Antibody variable regions were cloned into expression plasmids from In vivogen (#pfusess-hchg1, #pfuse2ss-hclk, #pfuse2ss-hcll2). The variable heavy and light chain regions were amplified from the linear expression cassettes (2 µl at 1 ng/µl) using 10 µl NEB Q5 Hot Start HiFi PCR master mix (#M0494S), 6 µl nuclease-free water and 1 µl sequence-specific F and R primer (10 µM, f/c 500 nM) that were based on the results of analysis using IMGT/VQUEST (38 (link)). These primers introduced restriction sites (EcoRI & NheI for hchg1, EcoRI & BsiWII for hclk, and EcoRI & AvrII for hcll2). Annealing temperatures were primer sequence dependent and were calculated using NEB’s Tm calculator to match the salt concentration in their buffer. In an attempt to express the variable regions from IgM⁺ B cells as a multimer (pentamer/hexamer mix) instead of a monomer, we modified the IgG₁ heavy chain expression plasmid (15 (link)).
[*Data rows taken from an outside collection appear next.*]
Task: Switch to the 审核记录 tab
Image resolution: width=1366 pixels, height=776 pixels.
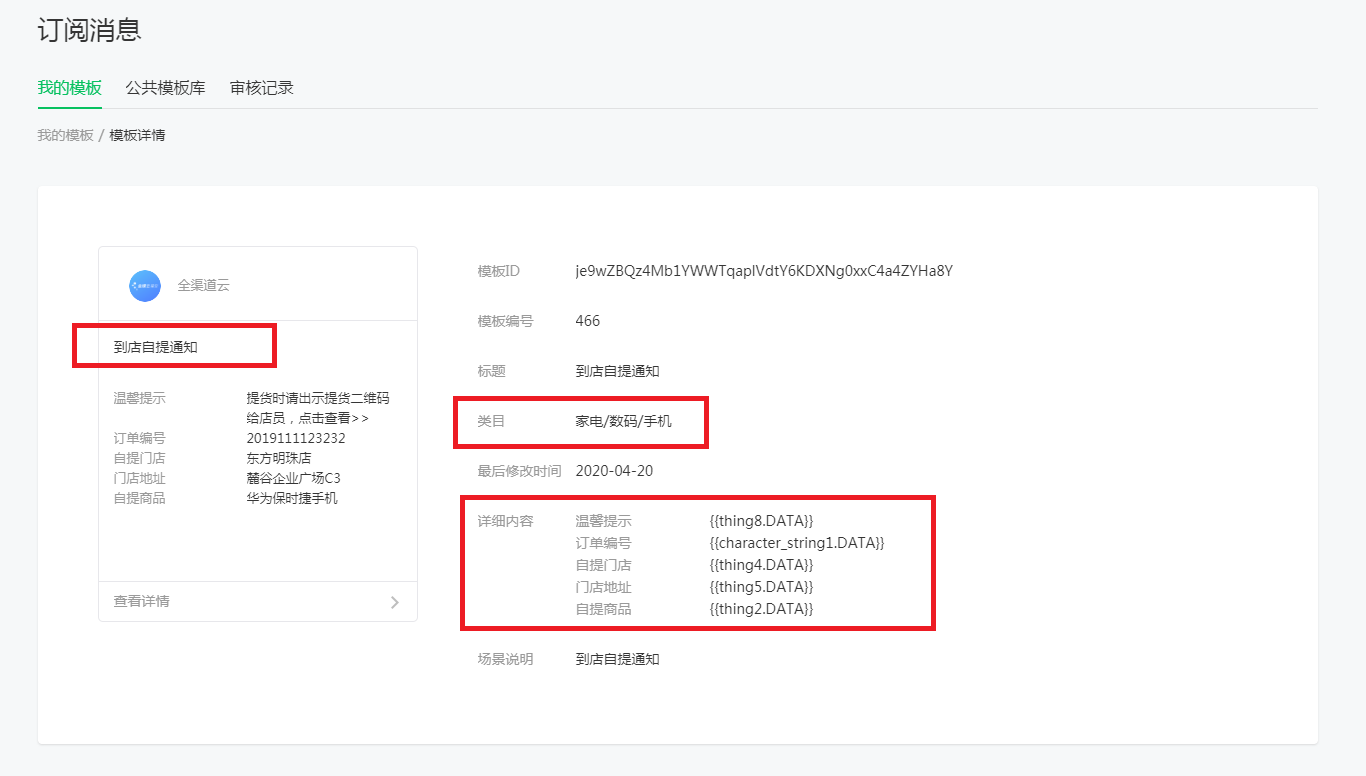Action: [x=261, y=88]
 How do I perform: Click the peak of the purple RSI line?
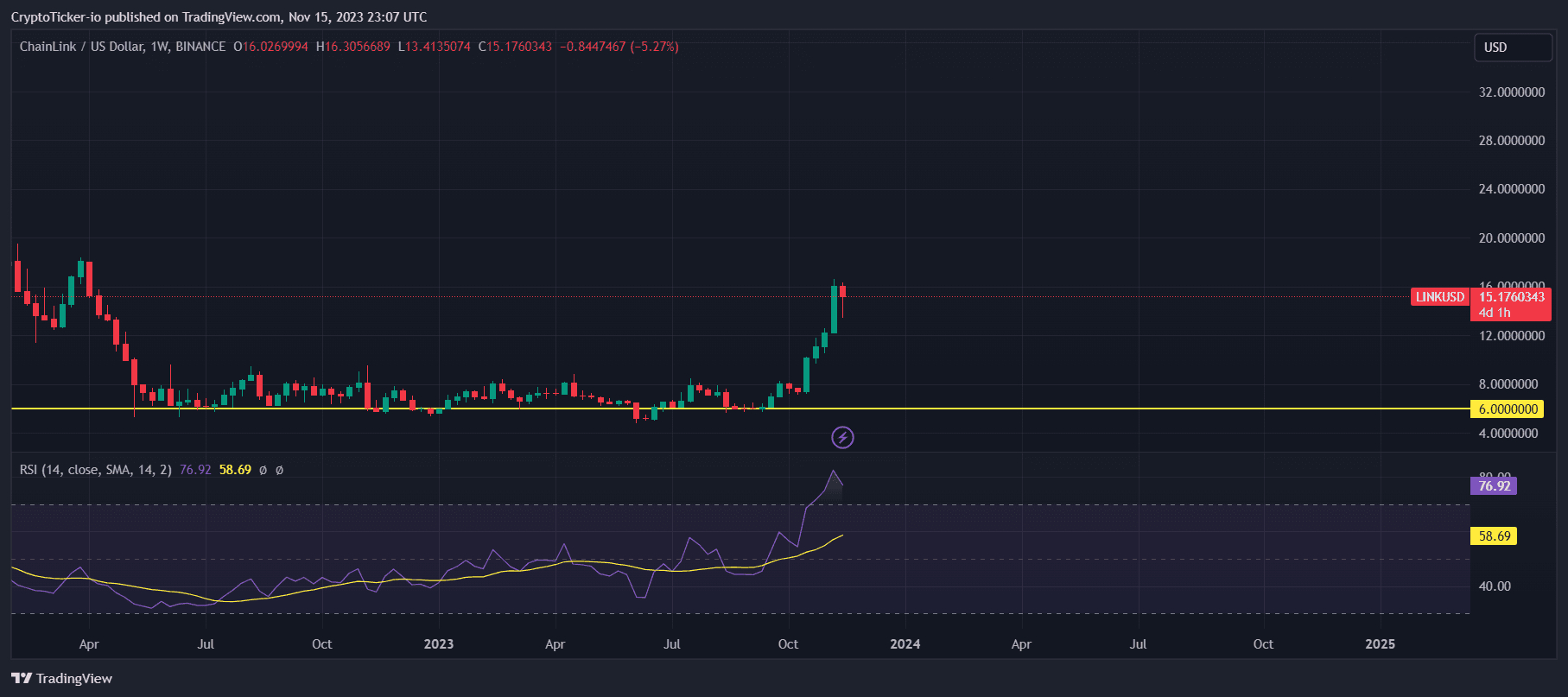[833, 471]
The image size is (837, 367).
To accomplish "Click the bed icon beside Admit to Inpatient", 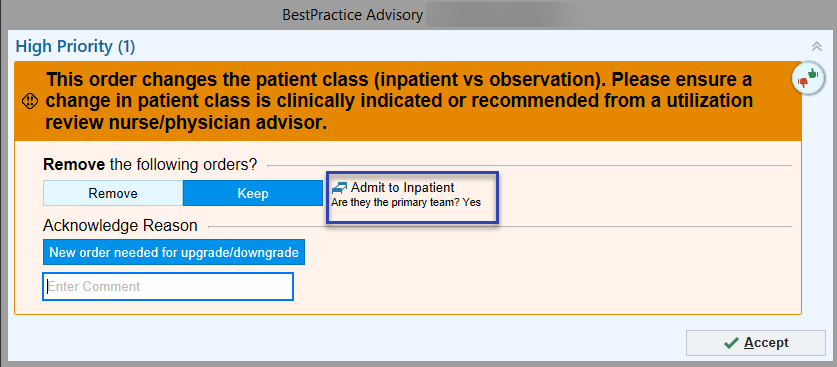I will tap(339, 188).
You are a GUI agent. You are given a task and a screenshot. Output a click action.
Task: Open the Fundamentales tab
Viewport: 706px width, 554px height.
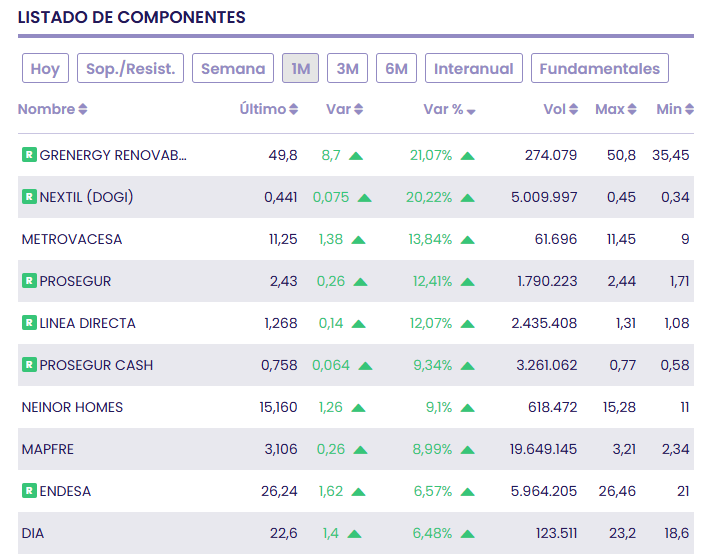[599, 68]
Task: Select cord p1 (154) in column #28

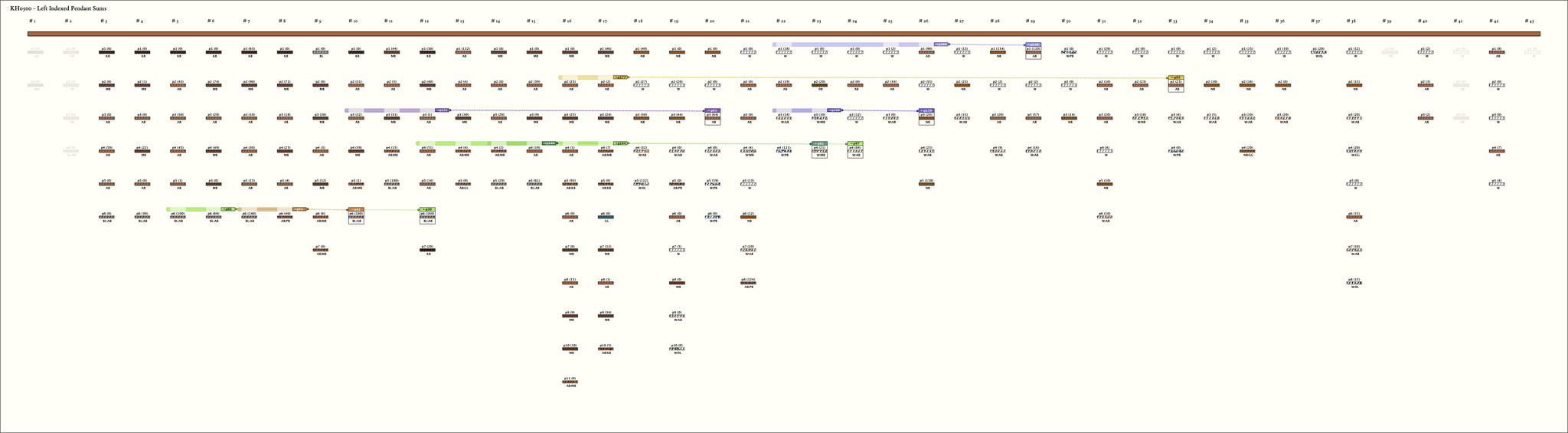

The IgM multimerization sequence PTLYNVSLVMSDTAGTCY (CCAACGCTCTATAATGTCTCTTTGGTTATGTCCGACACAGCCGGTACCTGCTAT) was cloned into the IgG₁ expression vector at the C-terminus of the open reading frame, immediately in front of the stop codon, and the leucine at position -139 relative to the proline in the multimerization sequence was changed into a cysteine. Every plasmid was Sanger sequence-verified prior to using it as expression vector.